Paylaş
Fenerbahçe, bol pas yaparak rakibini açmaya çalışacak, İnter savaşarak kaptığı topları, iki teknik forveti İbrahimoviç ve Souza’ya aktarma uğraşı içinde olacak.. Kağıt üzerindeki taktikler böyle..
Futbolda bir gerçek vardır... Her maç kendi içinde değerlendirilir.. Hiçbir maçın sonucu gelecek maçın garantisi değildir. Üç gün önce 5 atmış bir takım Avrupa Kupası’nda en güçlü rakibi dize getirebilir.. Rosenborg’un Chelsea’den puan alması gibi sürprizler her zaman vardır.. Şampiyonlar Ligi olsa bile bu arena..

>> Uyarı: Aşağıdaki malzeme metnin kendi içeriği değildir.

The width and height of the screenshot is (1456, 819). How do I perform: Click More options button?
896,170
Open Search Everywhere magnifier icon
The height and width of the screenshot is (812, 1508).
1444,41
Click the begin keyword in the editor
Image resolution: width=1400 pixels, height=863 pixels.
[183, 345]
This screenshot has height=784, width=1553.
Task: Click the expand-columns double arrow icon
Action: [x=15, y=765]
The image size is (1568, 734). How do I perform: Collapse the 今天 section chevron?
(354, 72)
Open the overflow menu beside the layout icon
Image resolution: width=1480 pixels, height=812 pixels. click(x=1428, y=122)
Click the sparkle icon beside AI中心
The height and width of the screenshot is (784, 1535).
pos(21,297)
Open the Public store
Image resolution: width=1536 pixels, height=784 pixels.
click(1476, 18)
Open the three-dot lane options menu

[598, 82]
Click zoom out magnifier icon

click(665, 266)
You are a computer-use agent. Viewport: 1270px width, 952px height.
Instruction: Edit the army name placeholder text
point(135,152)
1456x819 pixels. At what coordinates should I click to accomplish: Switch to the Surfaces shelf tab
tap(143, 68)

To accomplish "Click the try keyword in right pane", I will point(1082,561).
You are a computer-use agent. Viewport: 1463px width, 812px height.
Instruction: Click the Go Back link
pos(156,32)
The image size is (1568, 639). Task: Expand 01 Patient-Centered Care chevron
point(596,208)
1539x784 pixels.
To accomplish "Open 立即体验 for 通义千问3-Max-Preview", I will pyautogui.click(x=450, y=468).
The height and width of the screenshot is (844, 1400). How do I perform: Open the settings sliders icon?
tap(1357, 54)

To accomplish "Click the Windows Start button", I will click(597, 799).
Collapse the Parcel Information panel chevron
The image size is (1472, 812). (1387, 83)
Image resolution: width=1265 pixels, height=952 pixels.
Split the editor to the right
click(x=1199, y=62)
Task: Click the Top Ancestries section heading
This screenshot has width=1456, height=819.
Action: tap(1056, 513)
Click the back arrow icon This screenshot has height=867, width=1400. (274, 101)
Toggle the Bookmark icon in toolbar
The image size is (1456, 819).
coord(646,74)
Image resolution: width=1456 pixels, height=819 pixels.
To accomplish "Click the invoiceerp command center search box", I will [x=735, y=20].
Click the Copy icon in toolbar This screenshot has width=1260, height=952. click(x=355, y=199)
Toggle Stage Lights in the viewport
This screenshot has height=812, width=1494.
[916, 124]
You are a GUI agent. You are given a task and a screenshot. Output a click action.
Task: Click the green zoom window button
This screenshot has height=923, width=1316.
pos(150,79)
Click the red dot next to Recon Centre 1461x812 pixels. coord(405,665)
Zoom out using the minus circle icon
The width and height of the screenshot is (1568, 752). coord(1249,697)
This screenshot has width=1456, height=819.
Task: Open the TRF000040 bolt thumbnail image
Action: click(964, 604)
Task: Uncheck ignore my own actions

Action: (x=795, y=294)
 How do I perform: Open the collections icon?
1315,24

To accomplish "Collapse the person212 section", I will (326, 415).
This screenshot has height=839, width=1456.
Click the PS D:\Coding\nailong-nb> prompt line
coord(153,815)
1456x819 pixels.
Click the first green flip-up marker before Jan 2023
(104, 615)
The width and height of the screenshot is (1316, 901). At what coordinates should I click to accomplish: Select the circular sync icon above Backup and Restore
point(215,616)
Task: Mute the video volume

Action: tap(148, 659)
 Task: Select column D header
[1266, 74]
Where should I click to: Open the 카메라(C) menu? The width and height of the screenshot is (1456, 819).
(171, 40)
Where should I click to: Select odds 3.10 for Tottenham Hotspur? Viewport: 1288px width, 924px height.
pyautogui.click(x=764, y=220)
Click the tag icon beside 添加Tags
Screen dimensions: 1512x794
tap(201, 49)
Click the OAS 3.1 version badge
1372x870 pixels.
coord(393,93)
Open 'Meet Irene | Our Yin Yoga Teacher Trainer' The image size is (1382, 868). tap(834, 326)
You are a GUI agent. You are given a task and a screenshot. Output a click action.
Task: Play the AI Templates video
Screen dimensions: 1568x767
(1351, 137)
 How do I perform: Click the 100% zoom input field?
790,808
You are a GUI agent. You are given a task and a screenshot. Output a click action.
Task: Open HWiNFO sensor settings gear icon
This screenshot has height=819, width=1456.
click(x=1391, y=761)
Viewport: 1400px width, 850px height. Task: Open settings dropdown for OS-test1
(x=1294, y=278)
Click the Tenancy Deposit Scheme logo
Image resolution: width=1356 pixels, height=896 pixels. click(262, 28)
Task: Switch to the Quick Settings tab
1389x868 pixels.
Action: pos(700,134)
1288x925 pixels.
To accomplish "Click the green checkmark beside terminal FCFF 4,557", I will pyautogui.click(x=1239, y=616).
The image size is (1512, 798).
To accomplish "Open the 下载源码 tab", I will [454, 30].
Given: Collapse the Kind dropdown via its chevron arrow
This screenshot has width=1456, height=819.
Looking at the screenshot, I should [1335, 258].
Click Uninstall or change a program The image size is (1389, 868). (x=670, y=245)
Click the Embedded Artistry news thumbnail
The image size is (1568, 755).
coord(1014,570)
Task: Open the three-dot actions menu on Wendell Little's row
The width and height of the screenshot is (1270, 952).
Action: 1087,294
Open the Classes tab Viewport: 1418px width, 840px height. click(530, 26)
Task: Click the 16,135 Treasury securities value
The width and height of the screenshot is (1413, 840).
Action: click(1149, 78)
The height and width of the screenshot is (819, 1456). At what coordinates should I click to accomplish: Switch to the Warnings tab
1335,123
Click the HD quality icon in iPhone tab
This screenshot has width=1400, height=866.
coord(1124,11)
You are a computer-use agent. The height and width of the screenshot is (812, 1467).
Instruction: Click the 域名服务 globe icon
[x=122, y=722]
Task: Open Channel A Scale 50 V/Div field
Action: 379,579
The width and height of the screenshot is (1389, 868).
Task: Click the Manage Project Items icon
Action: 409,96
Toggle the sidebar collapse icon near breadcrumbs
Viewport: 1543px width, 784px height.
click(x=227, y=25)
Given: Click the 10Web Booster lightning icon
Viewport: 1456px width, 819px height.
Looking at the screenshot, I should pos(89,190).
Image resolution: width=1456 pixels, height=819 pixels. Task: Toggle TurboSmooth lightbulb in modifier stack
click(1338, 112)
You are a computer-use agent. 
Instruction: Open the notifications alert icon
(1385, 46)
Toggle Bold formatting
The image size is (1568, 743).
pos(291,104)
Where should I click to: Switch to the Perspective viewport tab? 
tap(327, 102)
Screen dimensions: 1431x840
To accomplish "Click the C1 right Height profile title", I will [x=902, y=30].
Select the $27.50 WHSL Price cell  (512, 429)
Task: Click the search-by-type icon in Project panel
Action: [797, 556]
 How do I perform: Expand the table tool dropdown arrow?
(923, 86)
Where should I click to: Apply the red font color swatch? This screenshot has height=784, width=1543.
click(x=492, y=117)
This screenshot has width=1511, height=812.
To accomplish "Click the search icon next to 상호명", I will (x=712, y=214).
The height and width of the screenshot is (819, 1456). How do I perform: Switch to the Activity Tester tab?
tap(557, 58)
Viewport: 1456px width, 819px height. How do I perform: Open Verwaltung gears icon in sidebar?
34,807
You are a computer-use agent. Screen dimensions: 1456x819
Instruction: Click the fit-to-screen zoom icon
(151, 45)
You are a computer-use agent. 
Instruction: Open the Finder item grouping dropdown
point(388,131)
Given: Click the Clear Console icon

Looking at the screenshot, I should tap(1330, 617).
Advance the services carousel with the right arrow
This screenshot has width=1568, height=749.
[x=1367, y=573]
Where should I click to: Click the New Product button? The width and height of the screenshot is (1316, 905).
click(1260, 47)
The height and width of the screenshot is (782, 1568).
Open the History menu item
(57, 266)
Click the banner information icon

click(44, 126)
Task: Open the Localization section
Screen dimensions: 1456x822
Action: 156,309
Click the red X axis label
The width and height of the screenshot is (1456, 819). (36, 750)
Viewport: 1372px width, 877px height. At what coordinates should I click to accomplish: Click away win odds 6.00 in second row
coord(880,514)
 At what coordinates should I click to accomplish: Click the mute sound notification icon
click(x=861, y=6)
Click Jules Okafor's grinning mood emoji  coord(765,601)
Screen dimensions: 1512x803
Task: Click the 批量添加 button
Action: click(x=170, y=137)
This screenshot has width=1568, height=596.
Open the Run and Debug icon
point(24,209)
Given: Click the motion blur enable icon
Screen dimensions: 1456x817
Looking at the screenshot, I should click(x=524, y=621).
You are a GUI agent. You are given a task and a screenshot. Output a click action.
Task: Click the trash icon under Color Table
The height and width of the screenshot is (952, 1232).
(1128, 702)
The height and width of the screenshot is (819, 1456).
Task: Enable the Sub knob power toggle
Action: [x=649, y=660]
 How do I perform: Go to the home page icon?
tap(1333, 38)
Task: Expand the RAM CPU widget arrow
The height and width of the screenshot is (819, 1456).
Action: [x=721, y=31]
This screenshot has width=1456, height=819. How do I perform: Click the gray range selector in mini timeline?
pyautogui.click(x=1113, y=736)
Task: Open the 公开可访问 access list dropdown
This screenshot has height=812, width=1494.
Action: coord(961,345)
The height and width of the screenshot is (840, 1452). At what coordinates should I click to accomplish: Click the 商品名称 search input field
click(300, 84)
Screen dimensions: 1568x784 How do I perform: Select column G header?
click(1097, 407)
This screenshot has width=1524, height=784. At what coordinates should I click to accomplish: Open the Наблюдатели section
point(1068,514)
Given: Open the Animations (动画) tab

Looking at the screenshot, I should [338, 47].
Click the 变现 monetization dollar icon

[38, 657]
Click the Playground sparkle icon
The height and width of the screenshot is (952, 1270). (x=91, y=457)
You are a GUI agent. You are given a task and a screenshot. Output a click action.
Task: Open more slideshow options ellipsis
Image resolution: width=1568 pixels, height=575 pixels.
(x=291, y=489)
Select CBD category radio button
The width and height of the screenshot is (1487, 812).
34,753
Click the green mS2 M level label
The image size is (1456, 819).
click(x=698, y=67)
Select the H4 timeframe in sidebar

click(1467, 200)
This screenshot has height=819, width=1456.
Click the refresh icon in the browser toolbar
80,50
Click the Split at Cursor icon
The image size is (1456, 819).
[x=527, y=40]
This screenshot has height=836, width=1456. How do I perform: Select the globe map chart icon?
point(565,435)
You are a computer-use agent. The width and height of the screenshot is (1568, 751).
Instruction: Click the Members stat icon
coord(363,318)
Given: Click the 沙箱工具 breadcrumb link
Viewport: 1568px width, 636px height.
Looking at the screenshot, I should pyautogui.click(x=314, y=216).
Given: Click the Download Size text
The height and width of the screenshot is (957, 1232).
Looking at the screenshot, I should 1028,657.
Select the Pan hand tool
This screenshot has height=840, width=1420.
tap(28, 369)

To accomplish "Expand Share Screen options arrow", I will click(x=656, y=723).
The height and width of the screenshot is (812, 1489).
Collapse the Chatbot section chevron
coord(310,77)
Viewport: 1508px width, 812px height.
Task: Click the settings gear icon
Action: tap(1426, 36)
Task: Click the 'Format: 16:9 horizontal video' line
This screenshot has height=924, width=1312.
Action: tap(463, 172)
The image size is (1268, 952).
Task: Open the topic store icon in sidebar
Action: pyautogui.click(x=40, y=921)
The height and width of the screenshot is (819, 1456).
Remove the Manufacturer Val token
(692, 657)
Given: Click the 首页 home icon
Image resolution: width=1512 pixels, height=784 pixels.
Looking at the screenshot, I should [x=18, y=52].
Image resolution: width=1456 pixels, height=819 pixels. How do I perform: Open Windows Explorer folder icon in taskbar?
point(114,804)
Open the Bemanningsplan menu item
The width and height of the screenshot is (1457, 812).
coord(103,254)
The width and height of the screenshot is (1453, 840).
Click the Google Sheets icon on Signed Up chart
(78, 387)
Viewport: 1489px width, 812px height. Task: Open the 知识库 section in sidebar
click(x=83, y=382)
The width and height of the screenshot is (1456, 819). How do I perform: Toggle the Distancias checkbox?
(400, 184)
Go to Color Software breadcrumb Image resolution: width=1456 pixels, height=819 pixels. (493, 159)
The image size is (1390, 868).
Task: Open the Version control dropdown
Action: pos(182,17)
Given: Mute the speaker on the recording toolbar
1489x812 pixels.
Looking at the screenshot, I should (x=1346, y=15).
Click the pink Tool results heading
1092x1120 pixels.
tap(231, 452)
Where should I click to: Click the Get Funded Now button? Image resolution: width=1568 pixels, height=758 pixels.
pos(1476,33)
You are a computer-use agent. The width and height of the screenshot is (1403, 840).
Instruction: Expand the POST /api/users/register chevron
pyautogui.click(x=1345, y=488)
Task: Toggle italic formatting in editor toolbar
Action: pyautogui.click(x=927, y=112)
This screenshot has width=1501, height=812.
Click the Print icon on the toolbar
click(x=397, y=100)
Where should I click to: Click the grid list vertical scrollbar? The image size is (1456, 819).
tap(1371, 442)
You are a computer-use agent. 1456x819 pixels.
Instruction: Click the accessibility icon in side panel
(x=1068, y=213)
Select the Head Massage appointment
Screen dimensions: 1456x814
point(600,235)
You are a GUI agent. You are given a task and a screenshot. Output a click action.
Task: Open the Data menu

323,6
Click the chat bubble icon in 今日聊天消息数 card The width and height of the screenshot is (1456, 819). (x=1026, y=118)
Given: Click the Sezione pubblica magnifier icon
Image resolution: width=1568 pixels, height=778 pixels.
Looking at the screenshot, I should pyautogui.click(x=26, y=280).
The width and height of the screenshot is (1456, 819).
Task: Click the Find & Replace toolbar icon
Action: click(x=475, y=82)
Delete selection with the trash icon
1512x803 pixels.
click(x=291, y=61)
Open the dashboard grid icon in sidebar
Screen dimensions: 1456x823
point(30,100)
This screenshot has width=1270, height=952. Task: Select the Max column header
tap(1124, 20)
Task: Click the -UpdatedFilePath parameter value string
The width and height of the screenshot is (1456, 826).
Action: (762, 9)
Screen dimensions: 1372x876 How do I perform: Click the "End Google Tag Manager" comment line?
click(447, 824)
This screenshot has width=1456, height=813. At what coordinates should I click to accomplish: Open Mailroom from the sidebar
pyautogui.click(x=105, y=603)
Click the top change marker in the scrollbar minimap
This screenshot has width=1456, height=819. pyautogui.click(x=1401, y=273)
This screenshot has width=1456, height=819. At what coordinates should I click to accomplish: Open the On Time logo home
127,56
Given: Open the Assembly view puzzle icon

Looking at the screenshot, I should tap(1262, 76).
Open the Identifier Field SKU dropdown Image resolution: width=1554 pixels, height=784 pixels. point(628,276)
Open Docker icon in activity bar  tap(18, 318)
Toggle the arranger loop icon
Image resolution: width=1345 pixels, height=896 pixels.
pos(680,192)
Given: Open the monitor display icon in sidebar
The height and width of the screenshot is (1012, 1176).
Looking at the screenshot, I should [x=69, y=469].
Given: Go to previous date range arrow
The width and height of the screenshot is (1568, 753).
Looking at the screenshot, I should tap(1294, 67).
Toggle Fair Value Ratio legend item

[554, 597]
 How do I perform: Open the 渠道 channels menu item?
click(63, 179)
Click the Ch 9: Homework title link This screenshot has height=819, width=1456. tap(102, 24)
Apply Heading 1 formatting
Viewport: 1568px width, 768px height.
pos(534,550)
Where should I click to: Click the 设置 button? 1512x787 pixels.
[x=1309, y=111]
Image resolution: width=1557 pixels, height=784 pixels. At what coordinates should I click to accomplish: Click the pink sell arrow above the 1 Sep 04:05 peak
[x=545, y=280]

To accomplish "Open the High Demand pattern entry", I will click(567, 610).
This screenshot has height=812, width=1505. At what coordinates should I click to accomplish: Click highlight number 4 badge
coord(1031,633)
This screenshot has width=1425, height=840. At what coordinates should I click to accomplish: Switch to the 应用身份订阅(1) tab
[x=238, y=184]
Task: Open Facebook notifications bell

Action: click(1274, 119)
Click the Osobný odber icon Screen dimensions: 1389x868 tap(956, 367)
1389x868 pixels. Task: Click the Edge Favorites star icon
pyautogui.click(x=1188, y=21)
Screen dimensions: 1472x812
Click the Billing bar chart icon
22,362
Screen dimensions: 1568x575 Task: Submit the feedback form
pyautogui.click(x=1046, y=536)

Fenerbahçe’nin hızlı, tempolu, bol şuta dayalı futbolu karşısında bocalıyor İnter.. 39’uncu dakikaya kadar şut bile çekemiyor.. Kalesinde ise Fenerbahçe’nin 12 gol girişimi var ilk yarı boyunca.. Bir de Şampiyonlar Ligi’nde haftanın en güzel golü olmaya aday bir gol.. Deniz-Önder-Alex üçgenleriyle sağ çizgide başlayan, Deniz’in Viera’yı hatırlatan rahatlığıyla, soldaki Roberto Carlos’u görüşü, Brezilyalı yıldızın sahanın en durgun ismi Kezman’a topu geçirişi, Kezman’ın maç boyu en olumlu hareketi yaparak kendini unutturan Alex’e pası, “Uyurgezer Dahi”nin harika çalımı ve nefis ortasına Deivid’in 1.5 yıldır yapılan bütün eleştirileri rafa kaldıran Pelevari volesi..
Yıllardır Şampiyonlar Ligi’nde istediği puanları alamayan, UEFA’da istediği turları atlayamayan Fenerbahçe için mücedele etmenin, rakibi sindirmenin, aklın ve taraftar desteğinin bir karşılığıydı bu gol..
Yeni yıldız Vederson
İkinci yarı doğal olarak baskılı başladı İtalyan şampiyonu.. Adriano gibi önemli bir yıldızı Şampiyonlar Ligi listesine almayacak kadar geniş kadrosu bulunan İnter, ikinci yarıda daha akıllıydı ama Zico’nun da bir bildiği vardı elbet.. Fenerbahçe’ye geldiğinden beri Avrupa Kupaları’ndaki en iyi futbolunu oynayan Alex’in organizatörlüğünde bir yıldız daha kazandı Fenerbahçe.. O da Vederson’du.. Brezilyalı oyuncu ortaları, şutları ve en önemlisi kendine güven duyan hareketleriyle takıma yerleşeceğinin sinyallerini verdi..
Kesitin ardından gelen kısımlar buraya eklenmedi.